ALBANY -- New York students with disabilities will now be better able to take part in high school graduation ceremonies.
Gov. Andrew Cuomo signed Zachary’s Law on Wednesday that mandates that school districts will have to create policies that will allow students with disabilities to participate in graduation ceremonies if they have earned commencement credentials.
“Just because students with disabilities may not take a traditional path to completing their high school education, it doesn’t mean they should be deprived of celebrating a special day with friends and family,” said the bills sponsor, Assemblyman James Skoufis D-Woodbury, Orange County, in a statement.
The law was named after Zachary Lerman of the Washingtonville school district in Orange County who was able to participate in his school's graduation ceremony last year at the same time as his friends and peers.
According to state law, students can remain in high school up until they turn age 21. Some students with learning disabilities may take longer than the standard four years to complete the graduation requirements.

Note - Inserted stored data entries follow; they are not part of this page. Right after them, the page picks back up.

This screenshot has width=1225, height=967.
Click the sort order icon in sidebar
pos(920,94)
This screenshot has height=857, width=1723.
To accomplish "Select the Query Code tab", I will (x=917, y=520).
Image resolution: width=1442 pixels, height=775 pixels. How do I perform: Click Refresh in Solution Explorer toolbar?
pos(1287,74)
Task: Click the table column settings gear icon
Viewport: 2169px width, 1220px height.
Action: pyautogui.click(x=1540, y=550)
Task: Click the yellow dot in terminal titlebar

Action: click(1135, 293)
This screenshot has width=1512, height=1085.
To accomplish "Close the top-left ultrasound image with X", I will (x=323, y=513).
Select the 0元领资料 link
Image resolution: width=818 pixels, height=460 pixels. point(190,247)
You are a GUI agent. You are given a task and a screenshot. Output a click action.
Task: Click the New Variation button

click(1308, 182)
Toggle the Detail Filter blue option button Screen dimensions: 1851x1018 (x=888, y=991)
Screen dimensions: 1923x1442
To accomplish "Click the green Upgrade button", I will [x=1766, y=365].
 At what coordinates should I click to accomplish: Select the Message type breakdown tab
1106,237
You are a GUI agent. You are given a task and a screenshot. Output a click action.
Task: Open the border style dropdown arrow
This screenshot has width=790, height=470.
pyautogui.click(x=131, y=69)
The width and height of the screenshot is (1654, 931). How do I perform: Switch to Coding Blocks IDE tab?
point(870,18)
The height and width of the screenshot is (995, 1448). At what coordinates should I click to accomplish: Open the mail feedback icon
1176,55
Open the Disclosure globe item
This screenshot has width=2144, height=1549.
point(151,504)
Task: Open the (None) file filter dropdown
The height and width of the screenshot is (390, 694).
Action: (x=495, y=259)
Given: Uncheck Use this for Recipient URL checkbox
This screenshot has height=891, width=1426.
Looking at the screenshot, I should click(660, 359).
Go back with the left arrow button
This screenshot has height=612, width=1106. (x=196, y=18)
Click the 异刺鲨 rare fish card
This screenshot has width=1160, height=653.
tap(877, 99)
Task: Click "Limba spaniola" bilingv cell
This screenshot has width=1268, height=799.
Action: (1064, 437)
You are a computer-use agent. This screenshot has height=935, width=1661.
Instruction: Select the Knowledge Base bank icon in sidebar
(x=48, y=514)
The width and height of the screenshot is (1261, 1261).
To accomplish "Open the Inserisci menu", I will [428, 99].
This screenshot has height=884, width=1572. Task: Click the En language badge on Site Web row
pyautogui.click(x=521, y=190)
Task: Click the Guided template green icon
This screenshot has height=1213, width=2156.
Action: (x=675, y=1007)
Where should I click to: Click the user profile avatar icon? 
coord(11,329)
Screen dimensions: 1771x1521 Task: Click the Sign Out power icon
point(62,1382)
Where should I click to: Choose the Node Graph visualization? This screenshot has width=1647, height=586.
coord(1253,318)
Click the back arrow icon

Prior to the new law, many New York high schools would not allow a student to walk across a graduation stage unless they had earned a diploma.
That meant that students with disabilities who would be leaving high school a number of years after their friends would be going to graduation with a different group of people.
So lawmakers said schools should accommodate students so they can participate in graduation ceremonies with the students they grew up with.
The new law, for example, requires that school districts must inform students and parents and guardians yearly about its policy for students with disabilities participating in the graduation ceremony.
If a students with a disability has been issued a commencement credential, they will now be allowed to walk at graduation.
A commencement credential is a certificate that is acknowledgement by the state Board of Regents that a student now has the skills necessary for entry-level employment.
The law goes into effect Dec. 18.
“Due to the cooperation and teamwork of everyone involved, this law will have a profound impact on individuals throughout the state of New York,” said the bill's Senate sponsor Bill Larkin, R- Cornwall-on-Hudson, Orange County, in a statement.